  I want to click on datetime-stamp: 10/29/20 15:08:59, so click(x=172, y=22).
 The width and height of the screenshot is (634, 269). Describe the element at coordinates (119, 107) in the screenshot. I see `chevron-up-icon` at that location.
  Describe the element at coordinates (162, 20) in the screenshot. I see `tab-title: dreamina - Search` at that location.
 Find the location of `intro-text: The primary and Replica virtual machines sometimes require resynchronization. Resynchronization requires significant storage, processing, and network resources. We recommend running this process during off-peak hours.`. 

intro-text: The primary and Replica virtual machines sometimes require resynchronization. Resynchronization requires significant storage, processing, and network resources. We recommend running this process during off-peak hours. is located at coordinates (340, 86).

--

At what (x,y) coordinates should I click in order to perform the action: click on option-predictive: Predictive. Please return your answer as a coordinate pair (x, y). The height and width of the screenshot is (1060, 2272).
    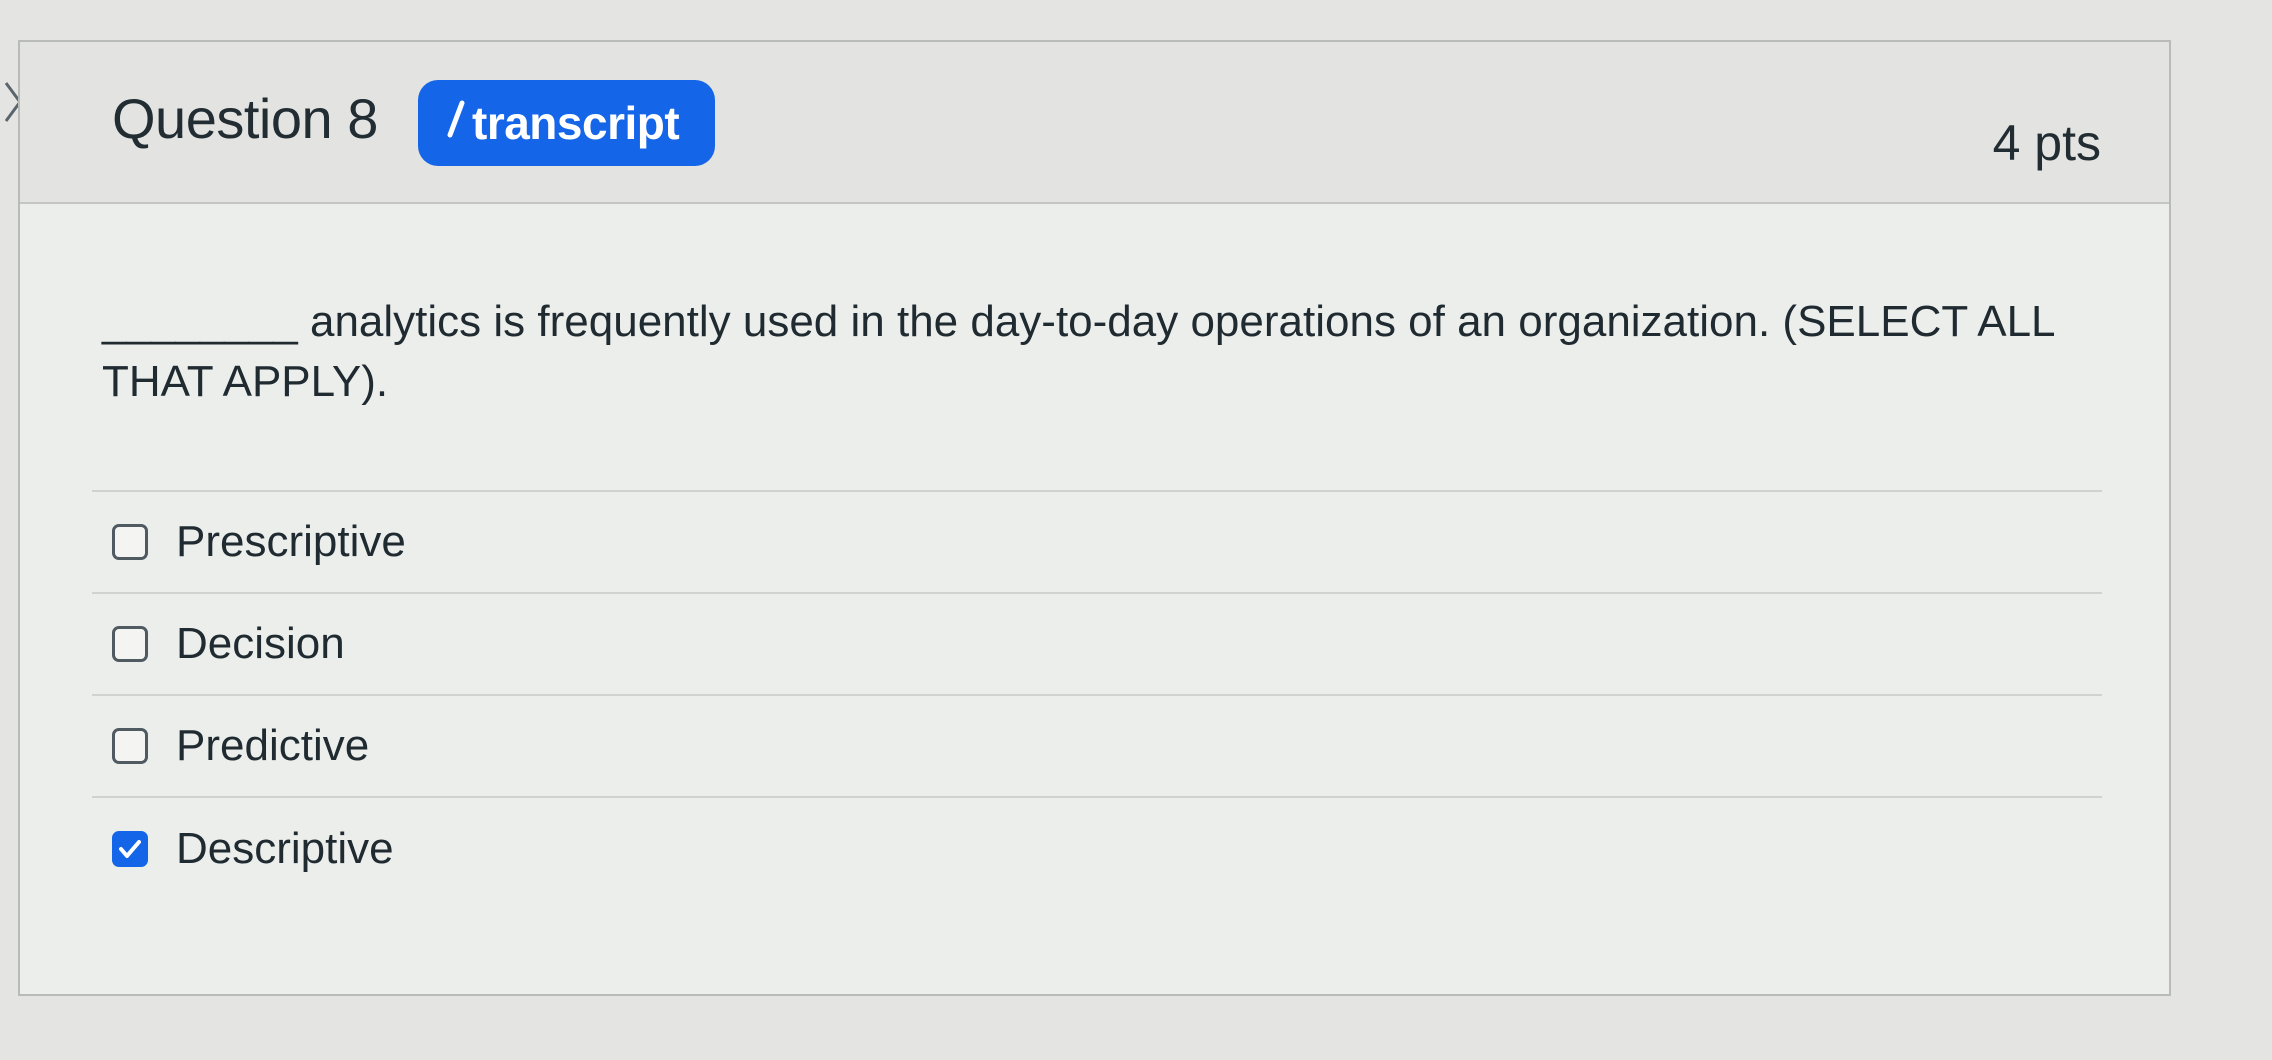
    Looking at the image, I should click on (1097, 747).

## Task
Edit the stretch from the line containing "I want to click" through the line containing "coordinates (340, 86)." so that "Find the location of" becomes "Identify the position of", and give those lines back with nothing else changed.

## Solution to the exercise
  I want to click on datetime-stamp: 10/29/20 15:08:59, so click(x=172, y=22).
 The width and height of the screenshot is (634, 269). Describe the element at coordinates (119, 107) in the screenshot. I see `chevron-up-icon` at that location.
  Describe the element at coordinates (162, 20) in the screenshot. I see `tab-title: dreamina - Search` at that location.
 Identify the position of `intro-text: The primary and Replica virtual machines sometimes require resynchronization. Resynchronization requires significant storage, processing, and network resources. We recommend running this process during off-peak hours.`. 

intro-text: The primary and Replica virtual machines sometimes require resynchronization. Resynchronization requires significant storage, processing, and network resources. We recommend running this process during off-peak hours. is located at coordinates (340, 86).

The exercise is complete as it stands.